In modern electrical control systems, electromagnetic relays are an extremely important basic device. Whether it is industrial automation, household appliance control, or smart grid equipment, most of its core switching functions are performed by relays. However, in the actual work of the relay, the contact bounce phenomenon becomes an important hidden danger that affects its reliability and service life.
Based on experimental research, the influence of various physical factors on contact bounce behaviour has been systematically explored, and a series of optimisation suggestions with practical significance have been put forward. In this paper, the research results will be summarised and interpreted to provide reliable reference for relay manufacturing and application engineering.
When the relay coil is energised, the moving iron core is rapidly attracted under the action of electromagnetic force, making the contacts close; when the power is cut off, they are released. However, in the process of contact closure or disconnection, due to mechanical inertia, spring force and unevenness of the contact surface, the contacts will repeatedly bounce between each other in a very short period of time - multiple contact and separation.
This phenomenon manifests itself in the waveform as a spike jitter in the electrical signal (usually lasting between 0.5 and 10 ms), which can cause false triggering or state uncertainty in the control logic.
Although the duration of each bounce is extremely short, in some applications that require high signal accuracy, such as PLC control, power management, motor drive, etc., this jitter may cause incorrect judgement or false action, which in turn leads to system instability.
The contact bounce problem can cause significant interference in the following scenarios:
High-speed data sampling or pulse signal control occasions (such as counters, PLC inputs)
High-frequency switching power supply, relay matrix circuits
Automated testing, industrial control systems
Applications requiring high load switching accuracy, such as power meters, charging piles
Voltage level: the higher the voltage, the greater the electromagnetic suction, the faster the contact suction speed, but the mechanical shock that comes with it is also more violent and prone to violent rebound.
Driving waveform: Trapezoidal waveform and PWM waveform can alleviate the suction shock and reduce the bounce amplitude to a certain extent compared with the traditional DC pulse.
Spring stiffness and rebound rate: the larger the spring stiffness, the faster the rebound, but not conducive to the stable closure of the contact; optimising the spring design is one of the core links to inhibit the bounce.
According to experimental research, moderately reducing the spring stiffness can significantly reduce the number of rebound and contact failure rate.
Although silver nickel, silver tin oxide and other materials have good electrical conductivity, they are prone to surface arc erosion under high-speed closure;
Roughness or geometric asymmetry of the contact surface (e.g., corner impact) is also an important factor in the generation of bouncing;
Surface plating detachment and oxidation will also trigger local unstable contact and increase the probability of bouncing.
The arc-like raised shape results in a faster contact apposition time and weaker bouncing phenomenon compared to planar collision structures.
When the mass of the moving iron core and the swing arm part connecting the contacts is larger, the accumulation of inertial potential energy is also larger.
Through the structure of lightweight design and the introduction of damping materials can effectively buffer the movement of the bounce fluctuations.
Relay life is usually divided into electrical life (affected by on-off current shocks) and mechanical life (affected by frequent movements and physical wear). Bouncing phenomenon will bring double threats:
Reduced electric life: repeated on-off process may cause multiple arcs, erosion of contacts and increase contact resistance;
Shortened mechanical life: high frequency impact causes spring fatigue, loose solder joints, affecting the overall stability of the relay.
False action rate increases: in the digital control system, if the control signal sampling period in the bounce window period, it is very easy to be judged as multiple triggering, which will lead to program abnormalities, frequent relay closure, load false triggering and other serious consequences.

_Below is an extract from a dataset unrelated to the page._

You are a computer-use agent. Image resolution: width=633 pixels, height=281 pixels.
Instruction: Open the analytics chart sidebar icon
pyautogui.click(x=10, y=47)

Adopt low inertia and light mass dynamic contact design to reduce the kinetic energy of impact;
Increase mechanical cushioning or damping structure (e.g. rubber cushion, oil damping);
Optimise contact docking angle to improve contact area and fit;
Use curved or bevelled contacts to reduce the probability of bouncing.
Use of highly abrasion-resistant contact materials such as silver tin oxide, silver graphite, etc.;
Addition of gold-plated and nickel-plated treatments to improve oxidation and arc corrosion resistance;
Surface nano-coatings to reduce friction and improve electrical conductivity.
Add filter circuit or anti-jitter module
Set up ‘de-jitter delay’ logic in the programme, such as delayed sampling, double edge confirmation, etc.
Use voltage retarded start-up to slow down the speed of the suction
Use alternative solutions such as solid state relays (SSRs) or magnetically held relays to avoid frequent mechanical actions.
Although relay bounce is only a small problem at the micro level, it plays a decisive role in the stability and safety of the whole control system. The research of Xiong Jun et al. provides a theoretical basis and engineering improvement direction for the industry through experiments and data analysis, which has high practical value.
Enterprises should pay attention to the bounce parameters when selecting or designing relay products, and do customised optimisation in combination with the usage scenarios, in order to enhance the overall reliability and market competitiveness of the products.